Navy’s attorney, Steven Lastovich, said Wednesday he has not filed a civil lawsuit against Yesterday’s Gone and its insurers, but has sent them a formal letter of demand for them to pay for Navy’s medical and legal costs.
Lastovich said the bar and its insurers have 60 days to respond. If they don’t, he plans to file a formal civil lawsuit.
Yesterday’s Gone owners are Steven and Paula Zelinske. Steven Zelinske said he was advised by his attorney to not comment on legal action surrounding the Navy case.
The suspects who assaulted Navy — Travis Arnold Campbell of Pequot Lakes and Lucas Eastwood of Backus — were sentenced in Crow Wing District Court to prison terms after attacking Navy after the three left Yesterday’s Gone. The men were convicted with felony first-and third-degree assault and the gross misdemeanor fourth-degree assault motivated by bias charge was dismissed during sentencing.

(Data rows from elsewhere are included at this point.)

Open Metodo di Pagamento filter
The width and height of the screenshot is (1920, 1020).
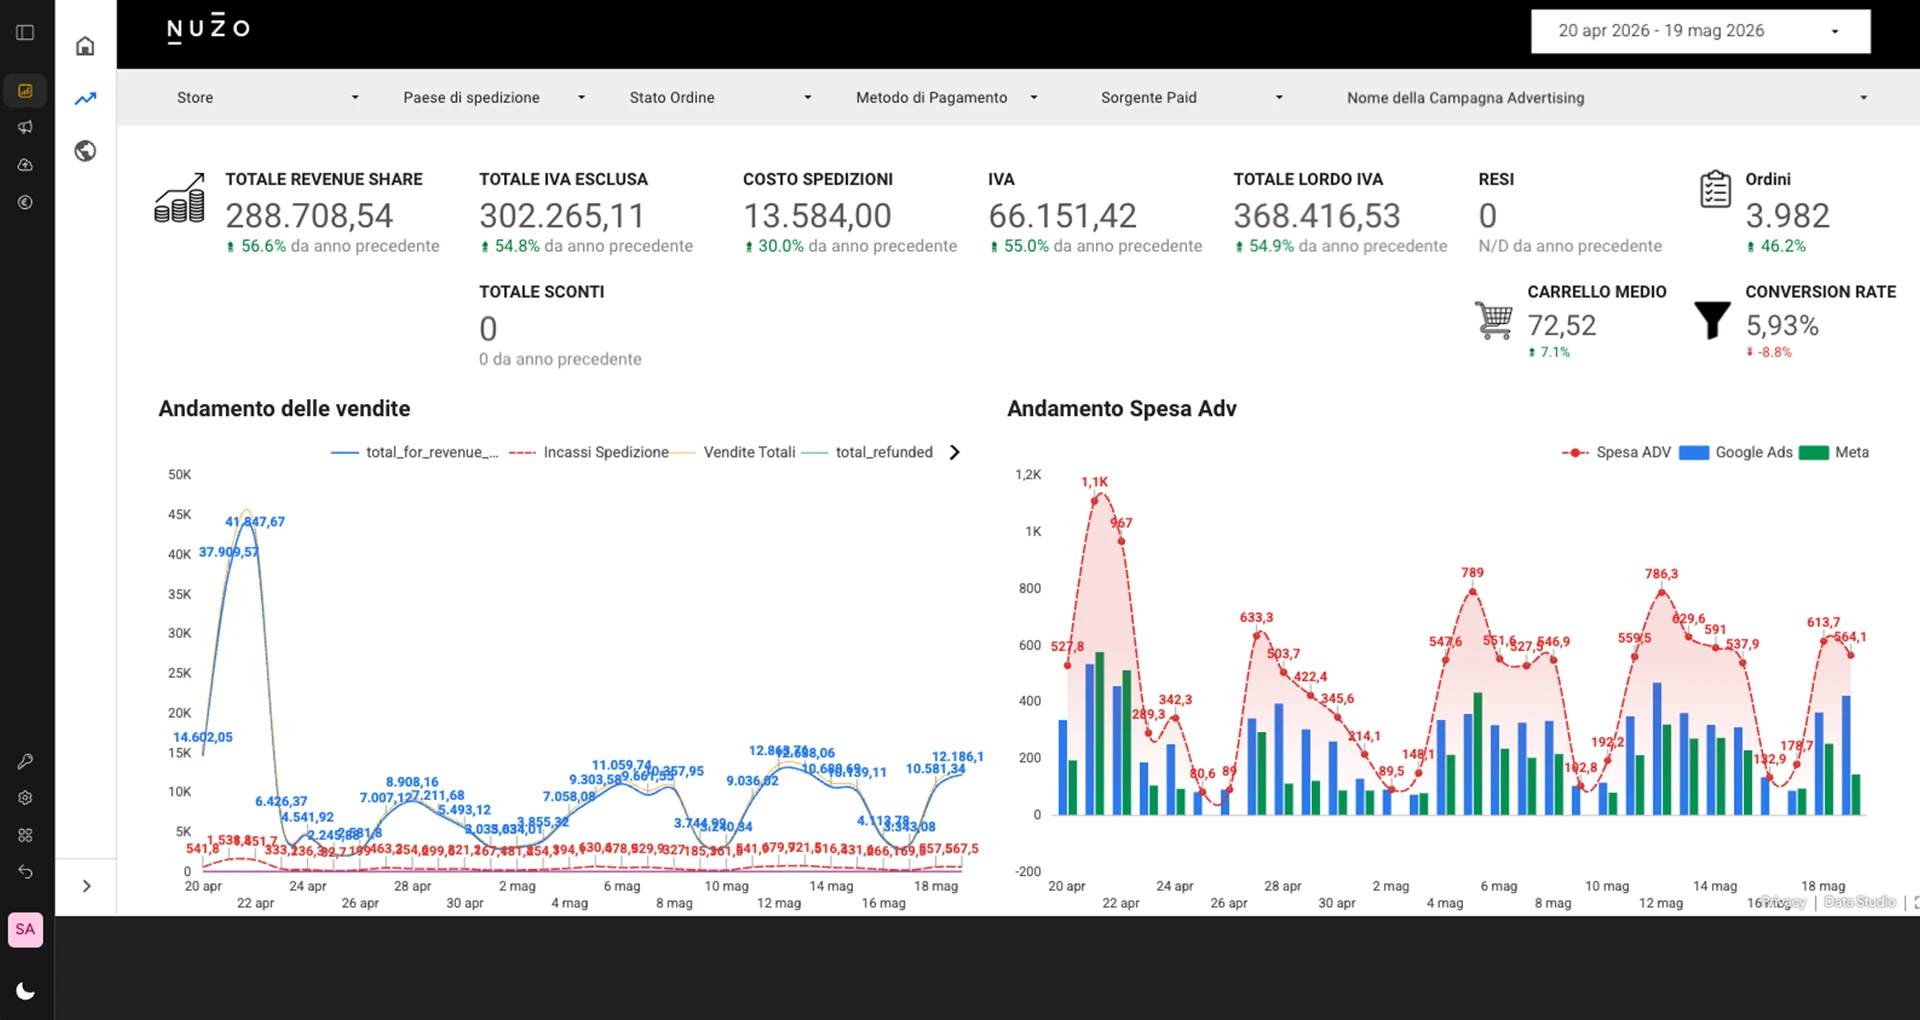tap(947, 97)
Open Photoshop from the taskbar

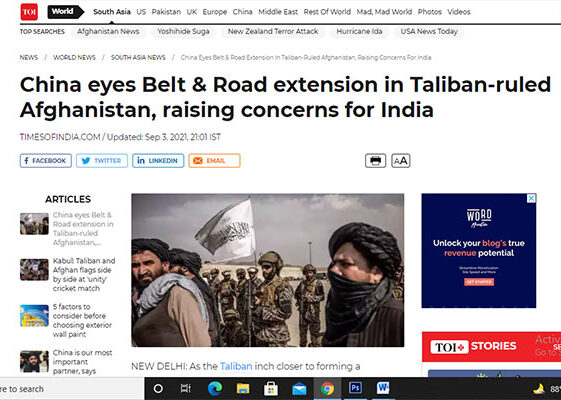coord(355,388)
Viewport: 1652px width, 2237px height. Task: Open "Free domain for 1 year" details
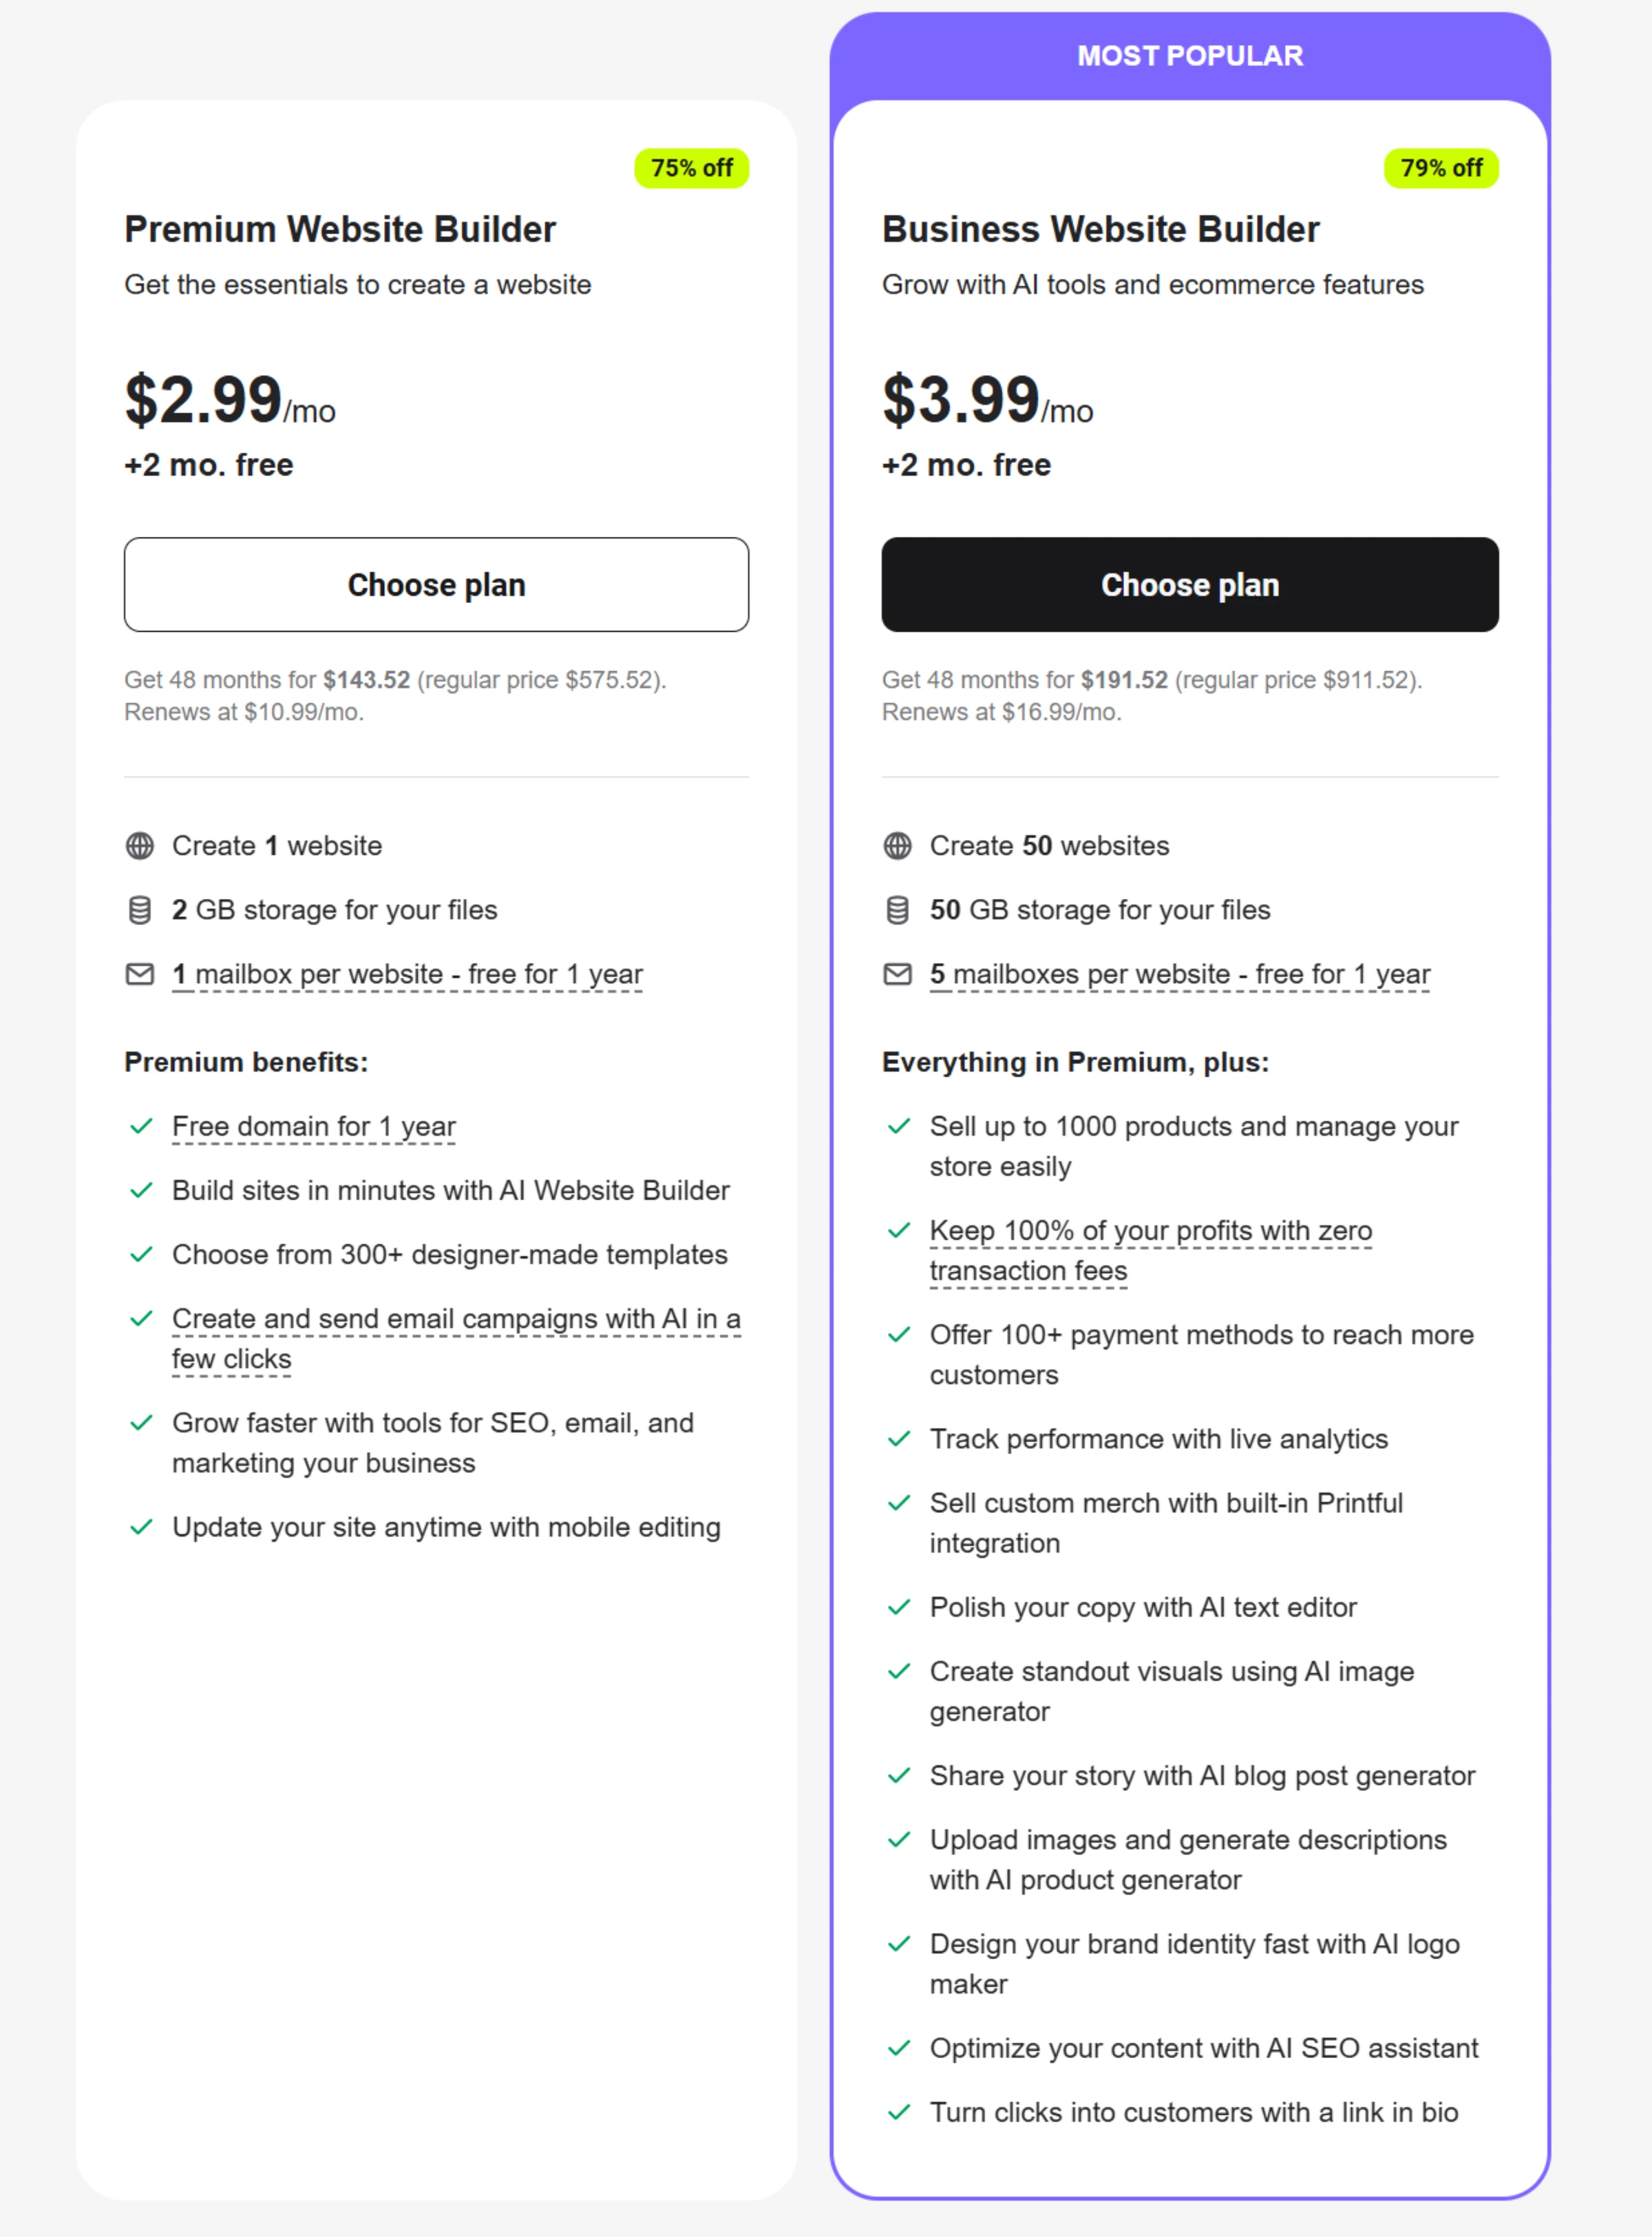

According to the criminal complaint, while officers and an ambulance crew were attending to Navy, an employee from Yesterday’s Gone arrived and told officers that a man later identified as Eastwood had wanted to assault Navy in the bar right before the bar closed because Navy was black and Eastwood wanted to fight. The employee told Eastwood not to start anything in the bar. The employee told investigators that Eastwood wanted to fight with that “(expletive) black guy” because he was in Yesterday’s Gone. The employee told Eastwood not to assault anyone. The employee said he then got busy with last call and closing the bar.
Lastovich said the bar allegedly did nothing to warn or protect Navy. He said Navy believes that if the bartender would have warned him about the threat, the beating could have been avoided.
Lastovich said under Minnesota law, a bar has a legal duty to its patrons in a situation like Navy’s and that it was the bartender’s obligation to either warn Navy, eject the wrong doers or notify the police department. Lastovich also said that under the Minnesota dram shop law, that the bar is liable to Navy for its illegal actions in serving Eastwood and Campbell while they were intoxicated.
Lastovich said Navy suffered fractured facial bones, partial vision loss in his left eye, permanent facial disfigurement and a neck injury. Lastovich said Navy has incurred nearly $50,000 in medical bills.